Retour à la page d'accueil
Aqui.fr
Aqui.fr - Partageons l'information en Nouvelle-Aquitaine et bien au delà
Aidez Aqui! à relever le défi de la grande région
Environnement

La Gironde signe le premier contrat d'Obligation Réelle Environnementale avec un particulier

ORE une

Premier département de France à s'engager par contrat avec un particulier pour la défense de la biodiversité, la Gironde a signé vendredi dernier, un contrat d'ORE (Obligation Réelle Environnementale), avec Jacques-Éloi Duffau, propriétaire d'une parcelle située sur la commune d'Aubiac. Une signature qui s'est déroulée sous le contrôle de Jean-Luc Gleyze ; Christine Bost, première vice-présidente chargée des synergies, des stratégies et du développement des territoires représentant, pour l'occasion, le Département.
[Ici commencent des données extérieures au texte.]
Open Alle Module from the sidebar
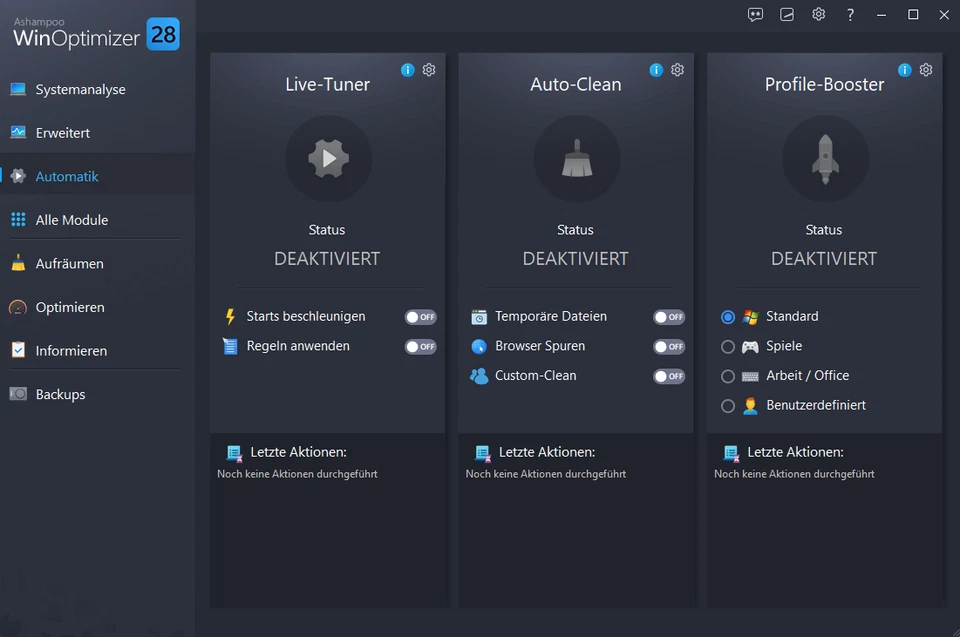The image size is (960, 637). tap(72, 219)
La Gironde a donc signé vendredi 18 décembre, un contrat d'ORE (Obligation Réelle Environnementale) avec Jacques-Éloi Duffau, propriétaire d'une parcelle « Larouquey » située sur la commune d'Aubiac, dans le Sud Gironde. Un acte qui fait d'elle le premier département de France à s'engager par contrat avec un particulier pour la biodiversité. Une démarche initiée par Jacques-Éloi Duffau à la suite d'un constat : « La biodiversité est en régression partout. On peut demander aux politiques de répondre mais il faut aussi que le citoyen se responsabilise », explique cet homme de convictions qui a ainsi acheté, afin de la sanctuariser, cette forêt de 8 hectares, initialement destinée à être abattue.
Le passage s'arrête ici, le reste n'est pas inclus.